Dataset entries
=======

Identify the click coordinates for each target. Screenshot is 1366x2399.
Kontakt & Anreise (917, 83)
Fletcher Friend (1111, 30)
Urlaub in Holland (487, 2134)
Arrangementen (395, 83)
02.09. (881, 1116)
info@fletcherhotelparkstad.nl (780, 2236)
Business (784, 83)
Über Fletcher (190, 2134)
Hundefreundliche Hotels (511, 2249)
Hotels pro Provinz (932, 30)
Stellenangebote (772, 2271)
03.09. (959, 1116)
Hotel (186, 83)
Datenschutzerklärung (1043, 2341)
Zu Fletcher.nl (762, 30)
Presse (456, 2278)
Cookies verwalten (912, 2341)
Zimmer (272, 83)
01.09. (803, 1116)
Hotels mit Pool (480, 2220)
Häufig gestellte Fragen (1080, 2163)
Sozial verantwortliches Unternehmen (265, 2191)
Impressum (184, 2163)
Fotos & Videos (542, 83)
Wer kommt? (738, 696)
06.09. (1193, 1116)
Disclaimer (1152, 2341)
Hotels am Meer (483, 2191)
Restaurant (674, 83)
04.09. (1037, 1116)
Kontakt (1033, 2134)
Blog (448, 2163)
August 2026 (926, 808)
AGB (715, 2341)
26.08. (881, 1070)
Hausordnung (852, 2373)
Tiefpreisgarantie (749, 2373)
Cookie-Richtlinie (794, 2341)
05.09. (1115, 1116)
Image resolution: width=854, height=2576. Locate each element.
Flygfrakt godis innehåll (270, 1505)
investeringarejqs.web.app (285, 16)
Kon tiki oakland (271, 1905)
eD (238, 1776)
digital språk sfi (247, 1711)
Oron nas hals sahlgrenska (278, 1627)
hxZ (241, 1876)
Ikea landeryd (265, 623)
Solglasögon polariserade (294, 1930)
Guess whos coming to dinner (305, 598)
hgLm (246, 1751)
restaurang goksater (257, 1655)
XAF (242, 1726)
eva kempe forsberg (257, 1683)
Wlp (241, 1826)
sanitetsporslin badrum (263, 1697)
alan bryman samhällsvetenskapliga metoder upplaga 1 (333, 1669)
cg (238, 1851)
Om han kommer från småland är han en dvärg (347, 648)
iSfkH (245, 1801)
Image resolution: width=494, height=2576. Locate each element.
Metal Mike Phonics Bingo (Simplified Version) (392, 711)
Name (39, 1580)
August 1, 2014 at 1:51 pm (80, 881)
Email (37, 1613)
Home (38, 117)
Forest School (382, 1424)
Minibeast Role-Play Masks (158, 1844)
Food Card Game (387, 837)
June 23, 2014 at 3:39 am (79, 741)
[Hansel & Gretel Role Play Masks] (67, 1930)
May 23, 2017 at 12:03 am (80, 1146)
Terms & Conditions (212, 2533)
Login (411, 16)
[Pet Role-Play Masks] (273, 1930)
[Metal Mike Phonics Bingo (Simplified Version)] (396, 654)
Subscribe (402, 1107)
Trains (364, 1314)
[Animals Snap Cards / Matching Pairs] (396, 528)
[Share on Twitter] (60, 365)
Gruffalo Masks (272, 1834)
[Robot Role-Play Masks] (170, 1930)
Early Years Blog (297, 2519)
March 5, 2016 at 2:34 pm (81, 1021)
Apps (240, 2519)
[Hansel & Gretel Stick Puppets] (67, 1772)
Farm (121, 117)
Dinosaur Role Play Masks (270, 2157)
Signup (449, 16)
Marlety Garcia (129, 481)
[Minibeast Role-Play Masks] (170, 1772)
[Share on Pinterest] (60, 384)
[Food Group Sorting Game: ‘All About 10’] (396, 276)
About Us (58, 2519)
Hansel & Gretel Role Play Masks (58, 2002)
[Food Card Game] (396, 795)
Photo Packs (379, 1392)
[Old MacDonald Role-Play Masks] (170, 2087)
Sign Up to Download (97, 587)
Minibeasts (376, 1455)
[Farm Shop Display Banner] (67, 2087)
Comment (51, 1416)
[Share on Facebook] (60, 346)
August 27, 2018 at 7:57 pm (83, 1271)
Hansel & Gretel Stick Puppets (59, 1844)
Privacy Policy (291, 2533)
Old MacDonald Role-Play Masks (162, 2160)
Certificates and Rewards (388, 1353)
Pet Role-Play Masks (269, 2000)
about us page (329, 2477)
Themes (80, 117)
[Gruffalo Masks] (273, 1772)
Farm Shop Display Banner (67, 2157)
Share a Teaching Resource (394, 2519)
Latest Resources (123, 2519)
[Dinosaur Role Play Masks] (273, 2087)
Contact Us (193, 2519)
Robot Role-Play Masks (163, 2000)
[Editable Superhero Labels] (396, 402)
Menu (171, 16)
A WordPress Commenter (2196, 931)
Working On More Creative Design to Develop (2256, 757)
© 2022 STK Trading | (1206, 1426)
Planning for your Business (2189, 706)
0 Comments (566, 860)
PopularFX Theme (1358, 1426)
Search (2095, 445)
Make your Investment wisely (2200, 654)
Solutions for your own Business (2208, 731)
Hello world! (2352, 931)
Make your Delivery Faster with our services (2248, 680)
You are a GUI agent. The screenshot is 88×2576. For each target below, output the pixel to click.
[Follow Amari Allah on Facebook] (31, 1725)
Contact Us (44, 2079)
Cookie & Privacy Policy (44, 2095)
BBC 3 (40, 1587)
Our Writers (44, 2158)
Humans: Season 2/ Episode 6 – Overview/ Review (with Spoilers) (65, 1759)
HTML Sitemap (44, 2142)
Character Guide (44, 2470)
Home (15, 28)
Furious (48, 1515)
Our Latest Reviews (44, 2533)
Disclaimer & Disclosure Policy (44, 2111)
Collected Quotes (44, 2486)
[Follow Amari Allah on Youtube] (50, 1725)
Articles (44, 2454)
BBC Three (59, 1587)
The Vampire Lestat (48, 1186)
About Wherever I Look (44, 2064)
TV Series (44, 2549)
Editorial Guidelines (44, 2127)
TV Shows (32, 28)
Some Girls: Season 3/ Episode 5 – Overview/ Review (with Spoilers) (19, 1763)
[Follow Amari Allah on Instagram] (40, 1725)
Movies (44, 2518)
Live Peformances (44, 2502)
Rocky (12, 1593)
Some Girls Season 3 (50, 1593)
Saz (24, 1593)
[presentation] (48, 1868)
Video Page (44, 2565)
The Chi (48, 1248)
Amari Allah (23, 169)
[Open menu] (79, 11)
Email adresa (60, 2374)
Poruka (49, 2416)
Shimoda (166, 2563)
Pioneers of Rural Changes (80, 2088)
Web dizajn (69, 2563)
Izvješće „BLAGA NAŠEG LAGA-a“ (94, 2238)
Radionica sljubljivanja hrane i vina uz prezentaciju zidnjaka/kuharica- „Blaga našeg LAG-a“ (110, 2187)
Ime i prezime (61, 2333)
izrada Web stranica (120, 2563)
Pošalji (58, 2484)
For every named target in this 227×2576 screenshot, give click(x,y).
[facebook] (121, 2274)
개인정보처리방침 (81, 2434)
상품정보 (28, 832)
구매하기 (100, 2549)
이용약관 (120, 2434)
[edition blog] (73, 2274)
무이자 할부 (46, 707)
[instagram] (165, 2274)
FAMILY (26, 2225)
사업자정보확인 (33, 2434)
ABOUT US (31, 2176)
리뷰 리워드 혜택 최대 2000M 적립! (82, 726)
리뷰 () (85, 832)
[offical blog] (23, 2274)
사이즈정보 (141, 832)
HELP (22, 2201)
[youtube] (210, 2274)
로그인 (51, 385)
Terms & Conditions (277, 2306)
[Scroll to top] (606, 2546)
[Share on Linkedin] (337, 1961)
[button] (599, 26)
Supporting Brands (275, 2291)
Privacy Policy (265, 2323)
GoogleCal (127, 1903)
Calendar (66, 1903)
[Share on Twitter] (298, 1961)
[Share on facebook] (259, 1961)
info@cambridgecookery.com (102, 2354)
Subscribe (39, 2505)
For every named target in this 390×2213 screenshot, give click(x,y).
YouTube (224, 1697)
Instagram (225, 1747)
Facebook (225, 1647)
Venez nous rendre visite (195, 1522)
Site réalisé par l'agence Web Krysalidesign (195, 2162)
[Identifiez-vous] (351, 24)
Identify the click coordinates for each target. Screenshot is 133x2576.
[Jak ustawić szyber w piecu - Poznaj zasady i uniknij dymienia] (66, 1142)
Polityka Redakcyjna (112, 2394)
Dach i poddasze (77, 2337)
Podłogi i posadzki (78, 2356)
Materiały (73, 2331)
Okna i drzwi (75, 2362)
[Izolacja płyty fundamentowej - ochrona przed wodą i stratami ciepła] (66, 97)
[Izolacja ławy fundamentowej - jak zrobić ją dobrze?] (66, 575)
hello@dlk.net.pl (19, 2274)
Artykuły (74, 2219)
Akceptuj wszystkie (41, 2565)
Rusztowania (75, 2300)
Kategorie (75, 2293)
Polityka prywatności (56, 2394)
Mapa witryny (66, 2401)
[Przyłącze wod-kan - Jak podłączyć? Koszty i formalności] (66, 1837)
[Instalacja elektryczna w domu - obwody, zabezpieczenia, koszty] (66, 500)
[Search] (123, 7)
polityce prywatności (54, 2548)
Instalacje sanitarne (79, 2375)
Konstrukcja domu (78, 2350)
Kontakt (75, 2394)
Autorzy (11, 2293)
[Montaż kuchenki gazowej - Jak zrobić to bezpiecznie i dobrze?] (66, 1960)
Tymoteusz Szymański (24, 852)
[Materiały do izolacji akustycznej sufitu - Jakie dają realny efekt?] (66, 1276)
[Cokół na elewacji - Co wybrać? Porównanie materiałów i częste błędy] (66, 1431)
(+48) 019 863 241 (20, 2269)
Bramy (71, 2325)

=======

What the exercise asks
From the records above, give again exactly the lines running from the line with "Image resolution: width=854, height=2576." to the line with "Login (411, 16)", inclusive.

Expected answer
Image resolution: width=854, height=2576. Locate each element.
Flygfrakt godis innehåll (270, 1505)
investeringarejqs.web.app (285, 16)
Kon tiki oakland (271, 1905)
eD (238, 1776)
digital språk sfi (247, 1711)
Oron nas hals sahlgrenska (278, 1627)
hxZ (241, 1876)
Ikea landeryd (265, 623)
Solglasögon polariserade (294, 1930)
Guess whos coming to dinner (305, 598)
hgLm (246, 1751)
restaurang goksater (257, 1655)
XAF (242, 1726)
eva kempe forsberg (257, 1683)
Wlp (241, 1826)
sanitetsporslin badrum (263, 1697)
alan bryman samhällsvetenskapliga metoder upplaga 1 (333, 1669)
cg (238, 1851)
Om han kommer från småland är han en dvärg (347, 648)
iSfkH (245, 1801)
Image resolution: width=494, height=2576. Locate each element.
Metal Mike Phonics Bingo (Simplified Version) (392, 711)
Name (39, 1580)
August 1, 2014 at 1:51 pm (80, 881)
Email (37, 1613)
Home (38, 117)
Forest School (382, 1424)
Minibeast Role-Play Masks (158, 1844)
Food Card Game (387, 837)
June 23, 2014 at 3:39 am (79, 741)
[Hansel & Gretel Role Play Masks] (67, 1930)
May 23, 2017 at 12:03 am (80, 1146)
Terms & Conditions (212, 2533)
Login (411, 16)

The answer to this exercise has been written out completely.